◆ **Set problem**: Can you copy out the rows below word for word, from the line containing "Where should I" through the line containing "View Sarah Johnson's form via eye icon", with both of those lines included? Leave the pictures out.

◆ **Data shown**:
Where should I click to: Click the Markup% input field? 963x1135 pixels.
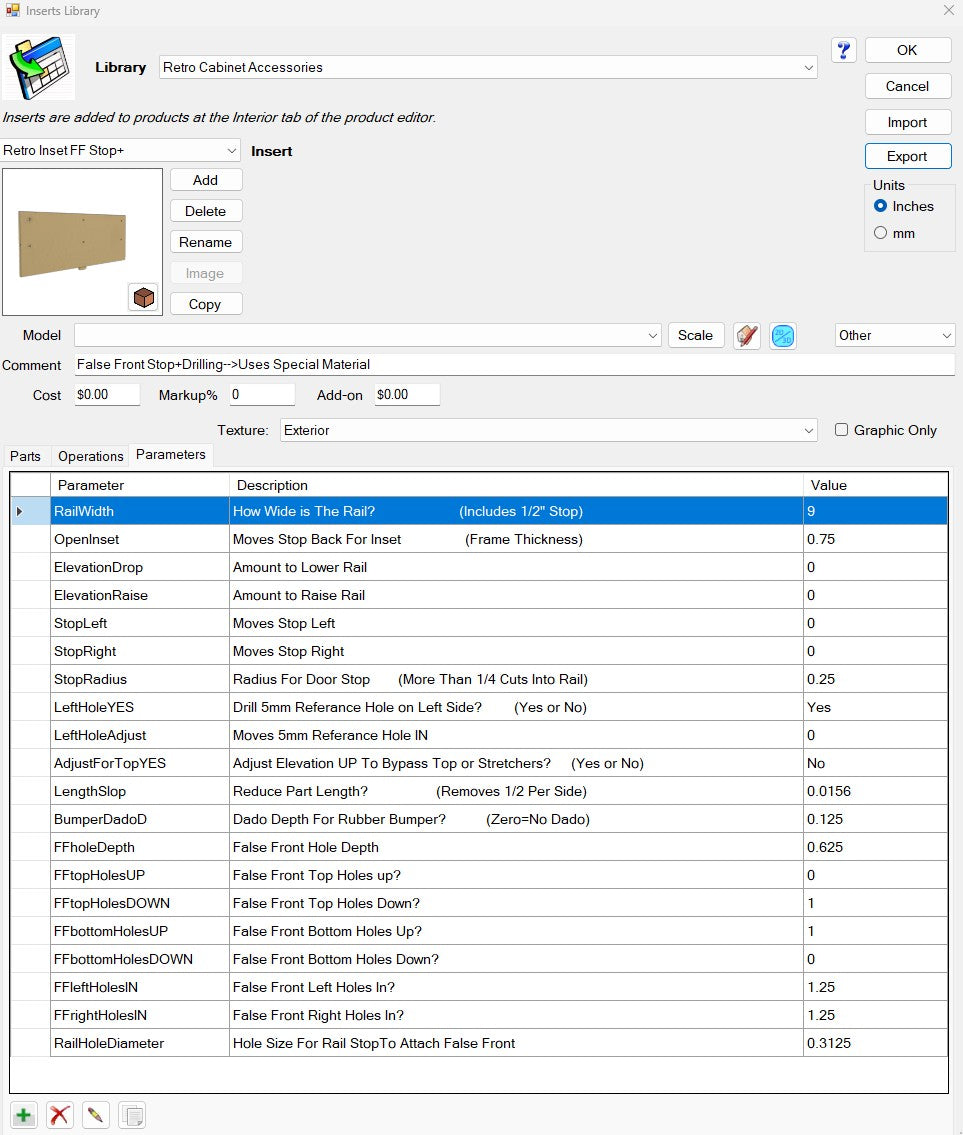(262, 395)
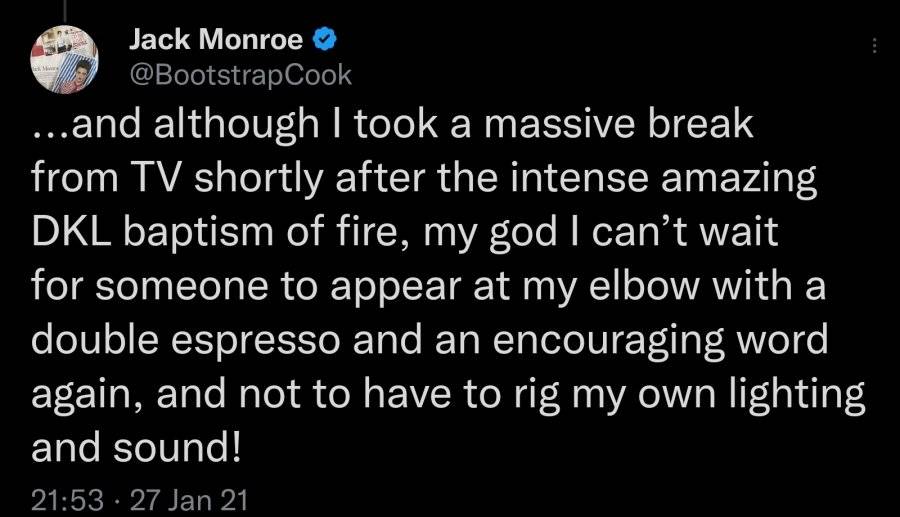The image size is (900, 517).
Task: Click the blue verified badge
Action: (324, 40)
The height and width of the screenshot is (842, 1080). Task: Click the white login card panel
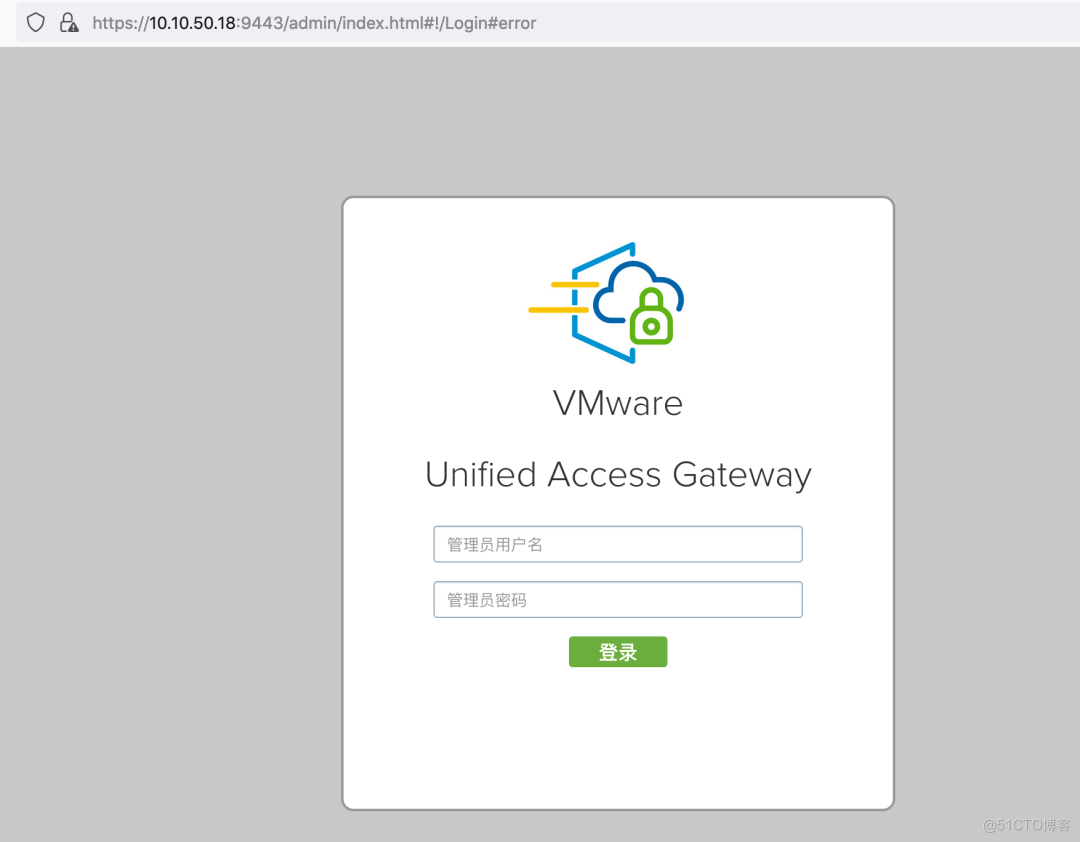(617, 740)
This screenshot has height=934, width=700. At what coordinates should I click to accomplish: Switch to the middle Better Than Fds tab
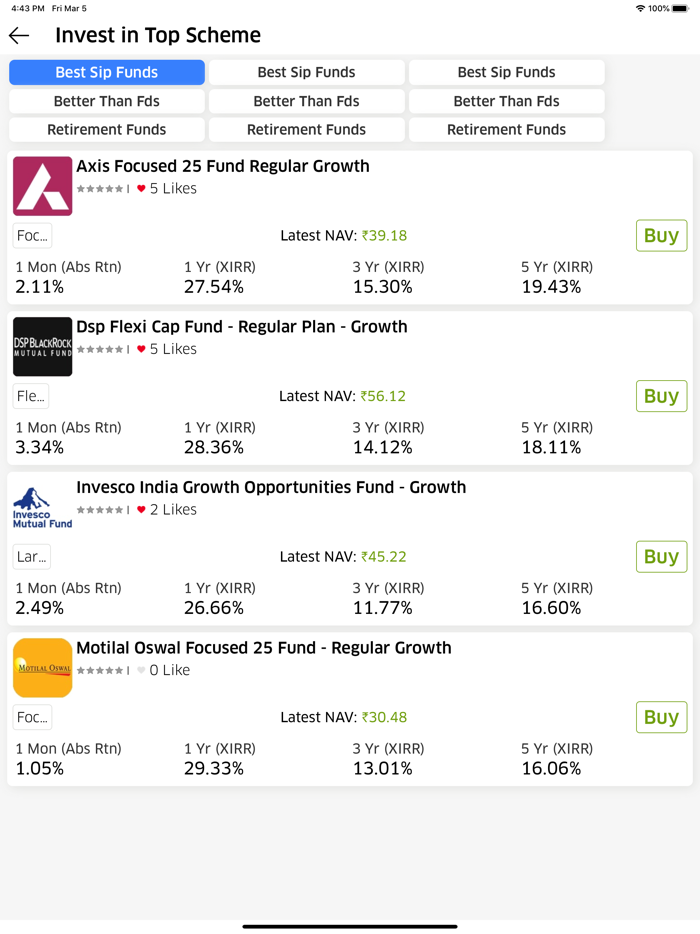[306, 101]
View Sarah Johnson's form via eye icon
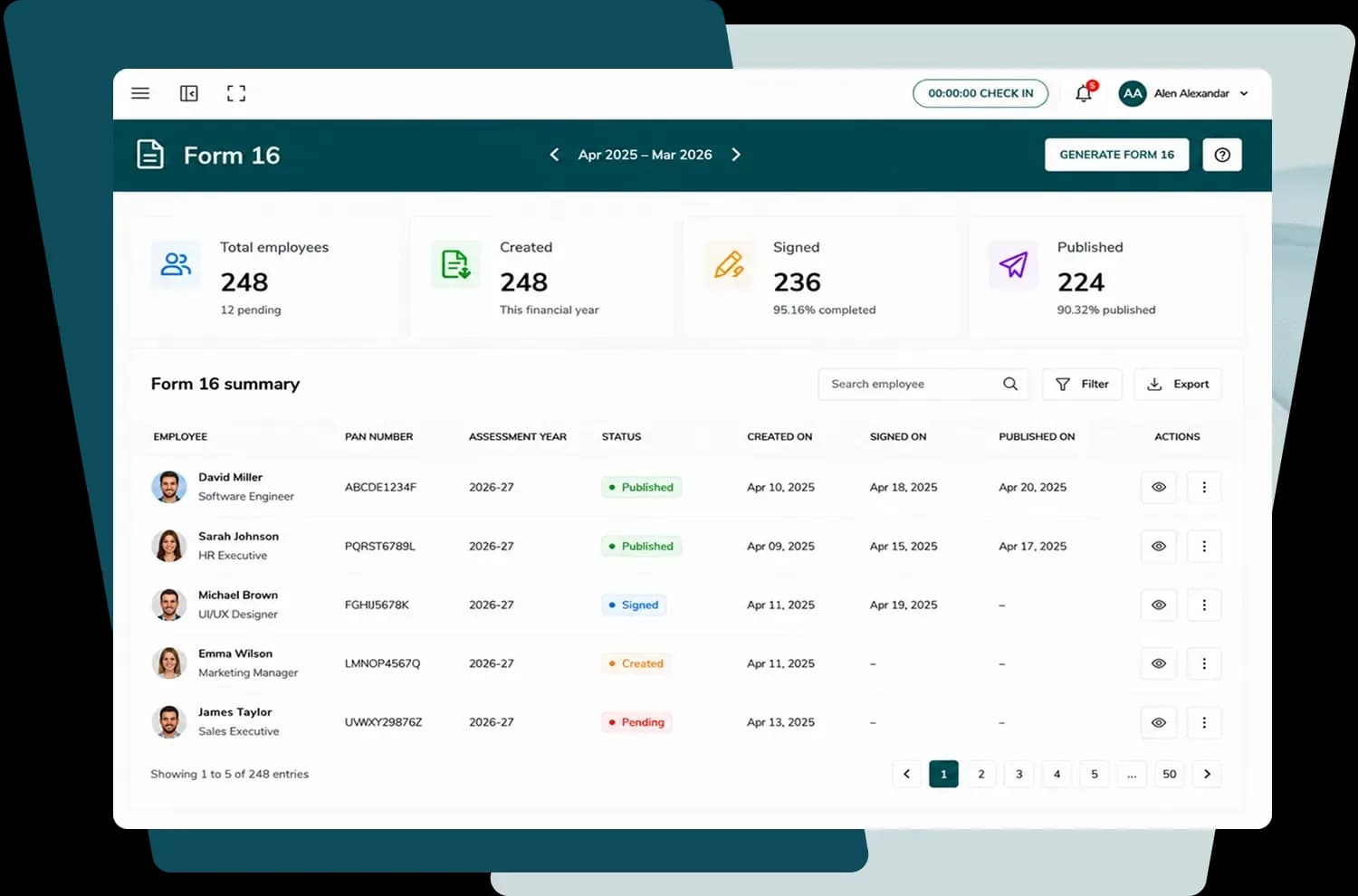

* * *

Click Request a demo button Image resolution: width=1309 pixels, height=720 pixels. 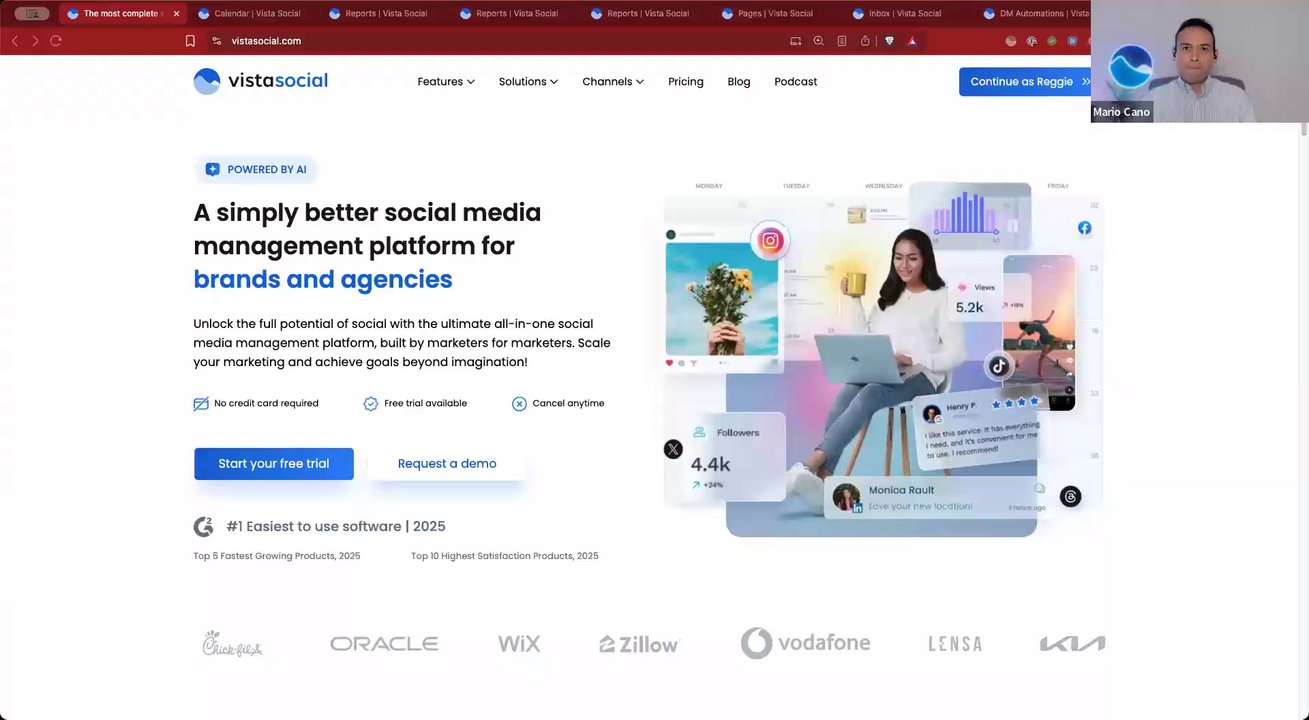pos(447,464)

◆ **Task result**:
Where should I click to: Click the Markup% input field? 963x1135 pixels.
(262, 395)
The image size is (900, 517).
Task: Click the blue verified badge
Action: (324, 40)
The height and width of the screenshot is (842, 1080). Task: Click the white login card panel
(617, 740)
This screenshot has height=934, width=700. At what coordinates should I click to accomplish: Switch to the middle Better Than Fds tab
[306, 101]
View Sarah Johnson's form via eye icon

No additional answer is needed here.